Acara ini bukan hanya sekadar perayaan cinta terhadap laut, tetapi juga merupakan seruan mendalam untuk perhatian pemerintah terhadap isu lingkungan hidup kelautan dan limbah sampah, Sabtu (3/8/2024).
Selama 2 hari, peserta camp terlibat dalam berbagai kegiatan, mulai dari diskusi ilmiah hingga menyoroti urgensi krisis yang melanda ekosistem laut indonesia.
Penutupan acara ditandai dengan pernyataan bersama yang menuntut tindakan nyata dari pemerintah daerah untuk mengatasi masalah pencemaran dan pengelolaan limbah laut yang semakin memburuk.

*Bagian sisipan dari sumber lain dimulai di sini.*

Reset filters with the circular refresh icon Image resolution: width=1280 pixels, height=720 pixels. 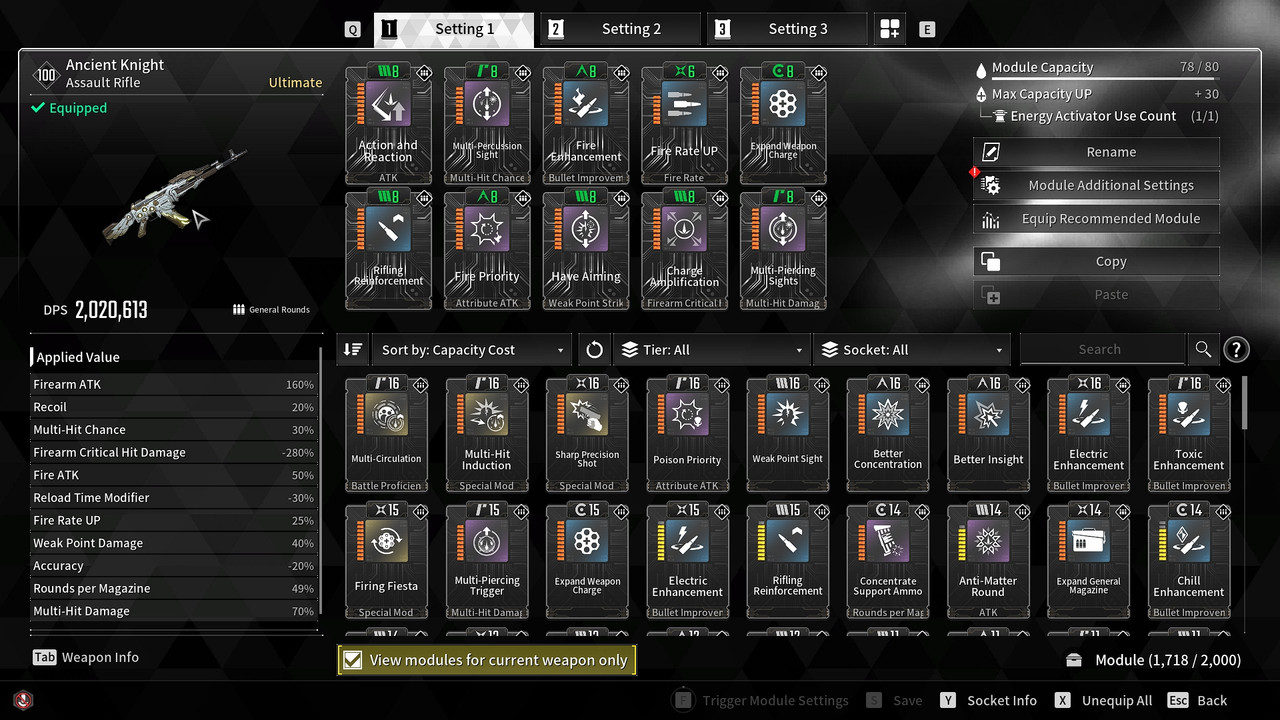coord(594,350)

Koordinator extinction rebellion sukabumi, Hirzi, menegaskan, “Kami berada di titik kritis. Lautan kita semakin tercemar oleh limbah plastik dan bahan berbahaya lainnya. Jika pemerintah tidak segera bertindak, kita berisiko kehilangan salah satu kekayaan terbesar bangsa ini.” ujarnya.
Para peserta juga menyoroti lemahnya implementasi kebijakan pengendalian resiko ekologi dan perlunya pembaruan regulasi untuk melindungi ekosistem laut.

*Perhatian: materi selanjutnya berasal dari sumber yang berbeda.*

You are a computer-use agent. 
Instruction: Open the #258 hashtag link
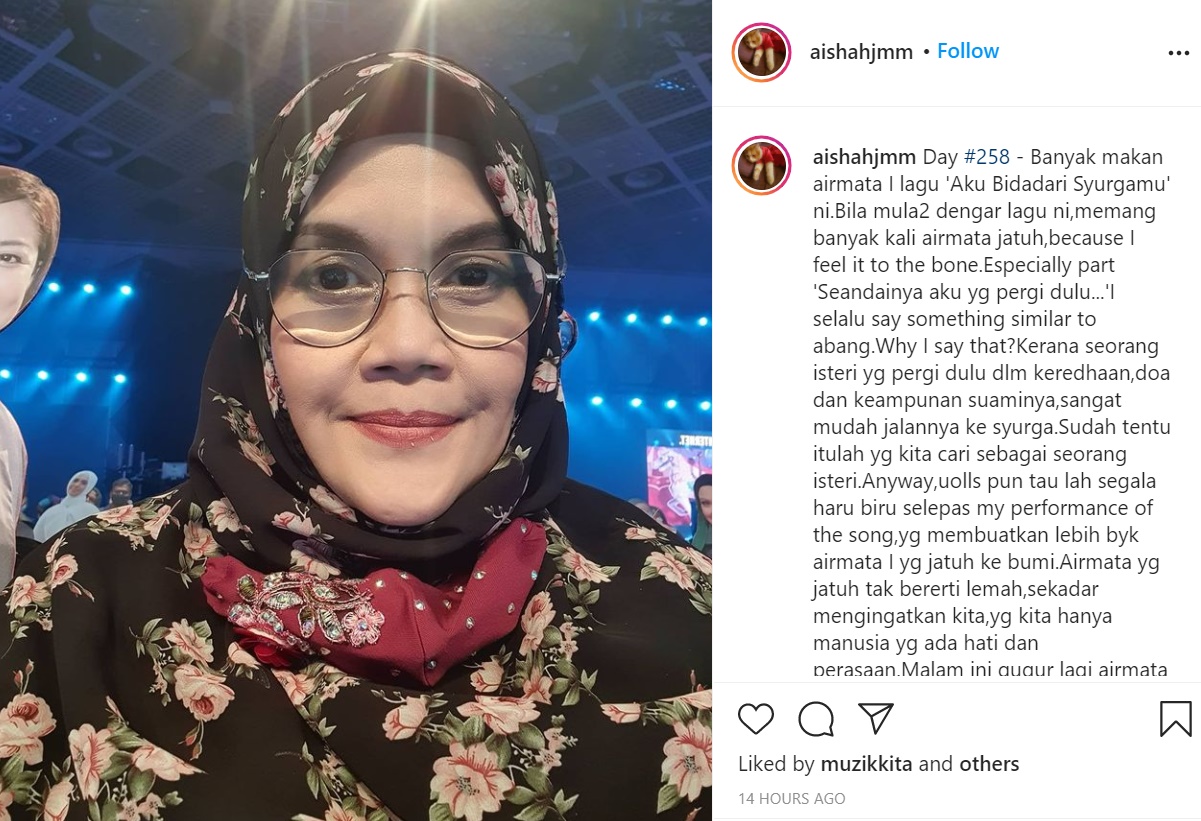click(986, 157)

Mereka meminta pemerintah untuk meningkatkan pengawasan terhadap industri dan melibatkan masyarakat dalam pemulihan ekologis.

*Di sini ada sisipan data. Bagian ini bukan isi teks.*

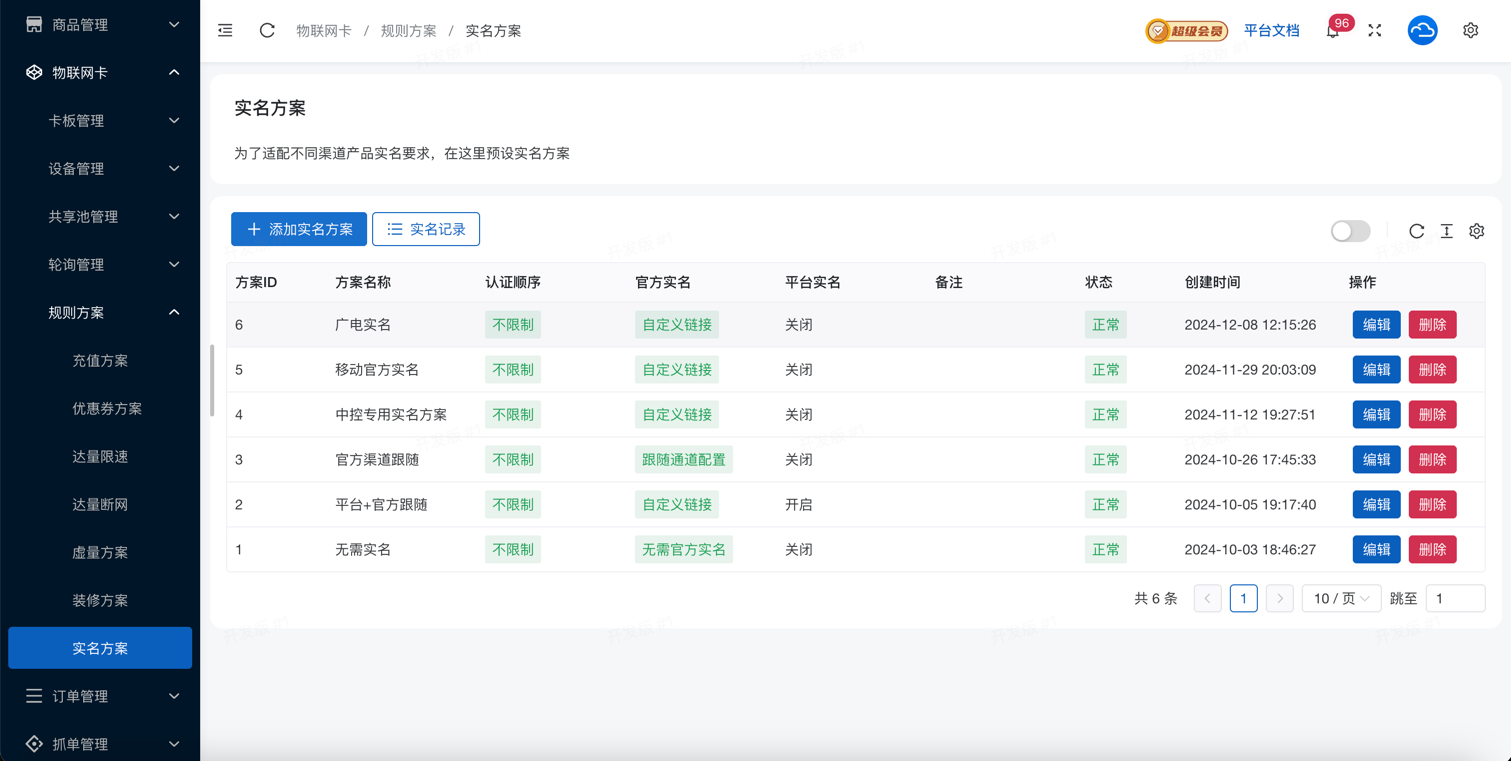Click the 添加实名方案 button
The height and width of the screenshot is (761, 1511).
299,229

“Pernyataan tersebut ditujukan sebagai dorongan bagi pemerintah daerah sukabumi untuk mengevaluasi kembali kebijakan dan komitmen mereka terhadap perlindungan lingkungan hidup kelautan,” tandasnya.
Dengan dukungan dan tindakan konkret, harapan akan masa depan laut yang bersih dan lestari masih bisa tercapai.